***** TEXTO DE ORIGEM

Trader Joe’s parece apostar que, em meio ao ruído da digitalização, o silêncio da interação humana pode ser a nota mais alta.

A rebelião anti-hype

Para entender essa recusa, precisamos invocar um velho conhecido do mundo da inovação: o Hype Cycle do Gartner

Cinco estágios descrevem a trajetória emocional de qualquer nova tecnologia:  

  1. Gatilho da Inovação
  2. Pico das Expectativas Infladas
  3. Vale da Desilusão
  4. Rampa da Iluminação
  5. Platô da Produtividade

Muitas das tecnologias evitadas pela Trader Joe’s, desde self-checkouts até retail media, estão exatamente entre o pico da empolgação e o fundo da decepção. 

Trader Joe’s se recusa a entrar nessa montanha-russa. 

E essa recusa não é apatia tecnológica, mas uma estratégia de diferenciação deliberada. 

É um tipo raro de ousadia: escolher o tempo certo para não inovar, como um surfista que observa a onda passar, esperando a maré certa.

Mas por que essa recusa ressoa com tanto poder?

Em parte, porque atinge um ponto sensível da vida contemporânea: a fadiga da tecnologia. 

Após anos de hiper personalização, muitos consumidores se perguntam: até que ponto quero ser conhecido? 

Em um mundo onde nossos dados são analisados até quando compramos brócolis, a ideia de um lugar onde ninguém está olhando soa quase libertadora.

Trader Joe’s está vendendo mais do que comida. Está vendendo privacidade emocional.

**********

■ **INSTRUÇÕES**:
**1.** Responda às perguntas abaixo com base no texto sobre a Trader Joe’s.
(a) Quantos estágios compõem o Hype Cycle do Gartner?
(b) Qual é o terceiro estágio desse ciclo?
(c) Além de comida, o que a Trader Joe’s está vendendo?
**2.** Transcreva do texto sobre a Trader Joe’s tudo o que vai de "E essa recusa não" até "com tanto poder?".

***** LISTAGEM

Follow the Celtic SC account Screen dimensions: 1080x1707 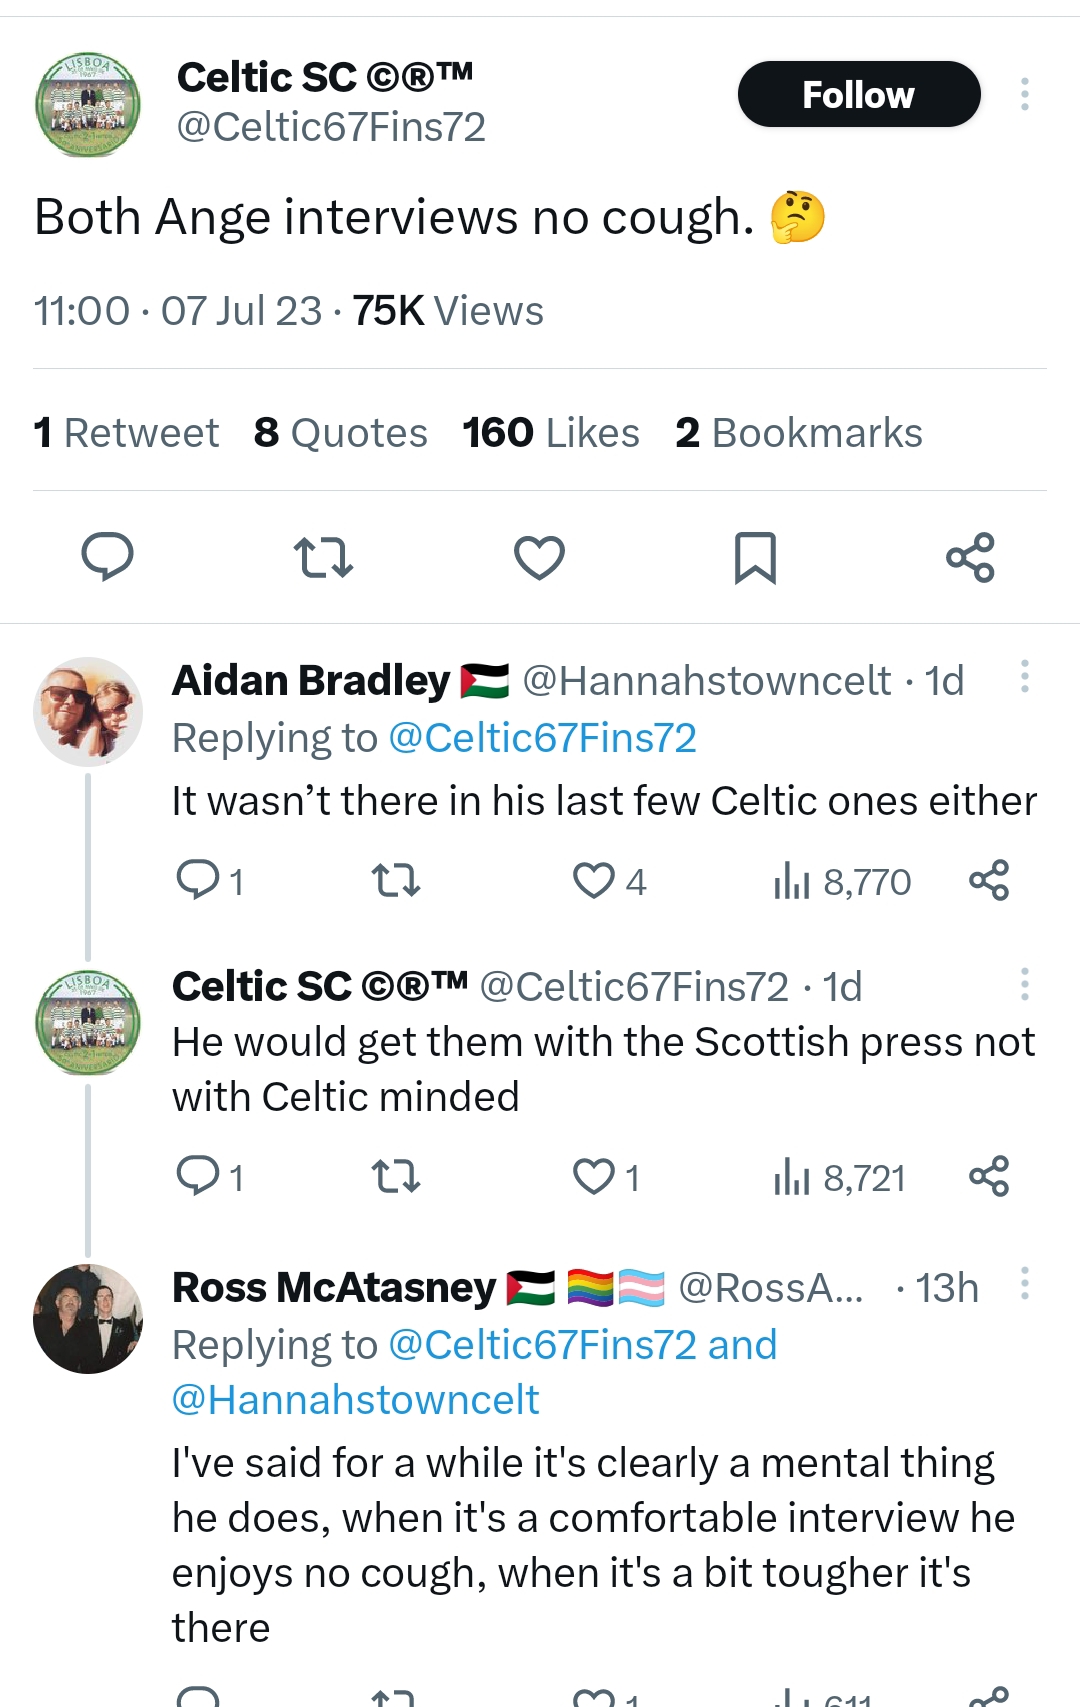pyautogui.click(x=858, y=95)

**********
***** LISTAGEM

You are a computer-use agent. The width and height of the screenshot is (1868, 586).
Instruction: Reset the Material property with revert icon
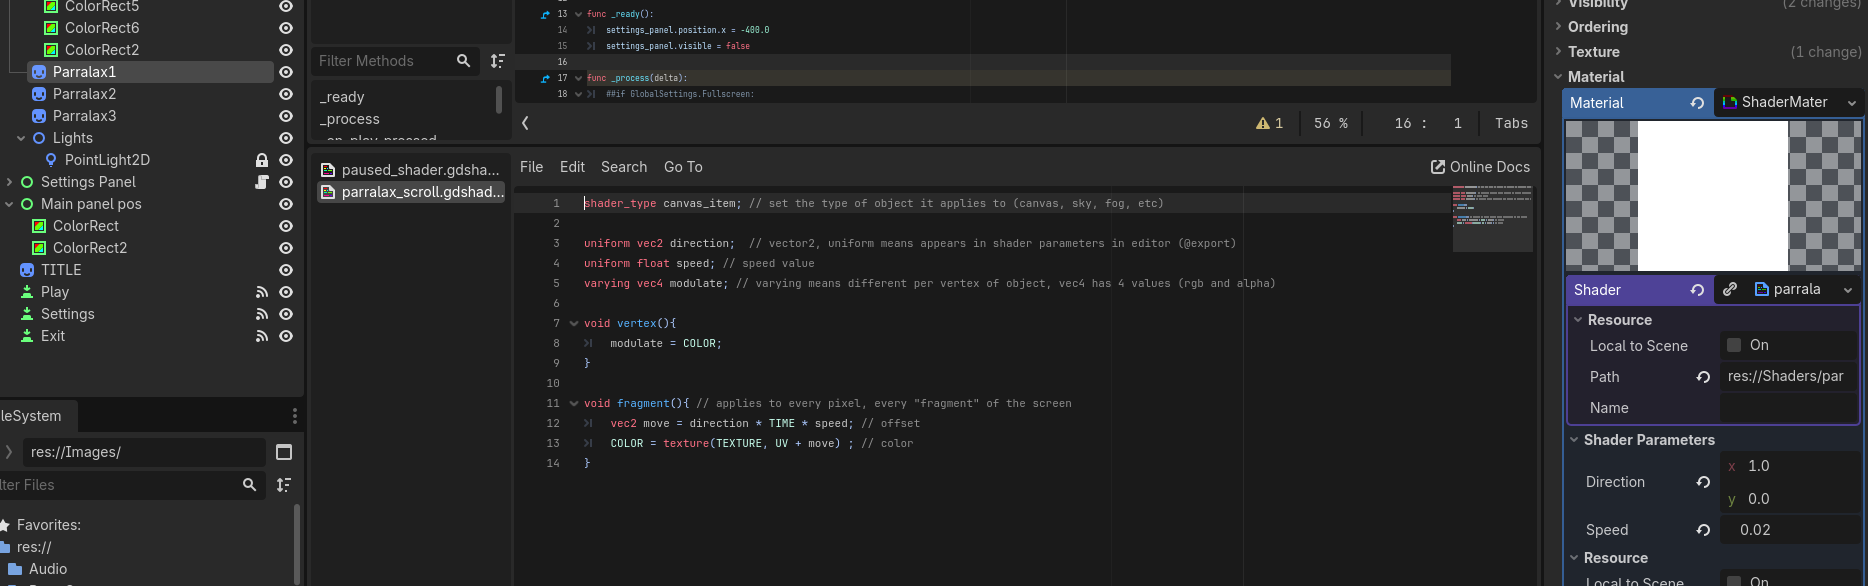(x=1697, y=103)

**********
***** LISTAGEM

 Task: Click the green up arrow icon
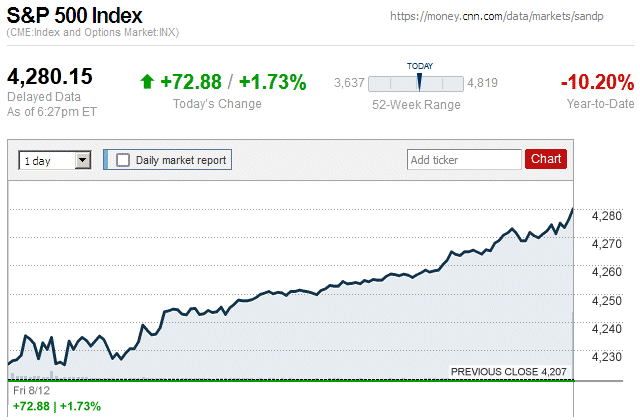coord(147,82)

**********

■ **RESPOSTAS POR TAREFA**:
**1.**
(a) Cinco.
(b) Vale da Desilusão.
(c) Privacidade emocional.

**2.**
E essa recusa não é apatia tecnológica, mas uma estratégia de diferenciação deliberada. 

É um tipo raro de ousadia: escolher o tempo certo para não inovar, como um surfista que observa a onda passar, esperando a maré certa.

Mas por que essa recusa ressoa com tanto poder?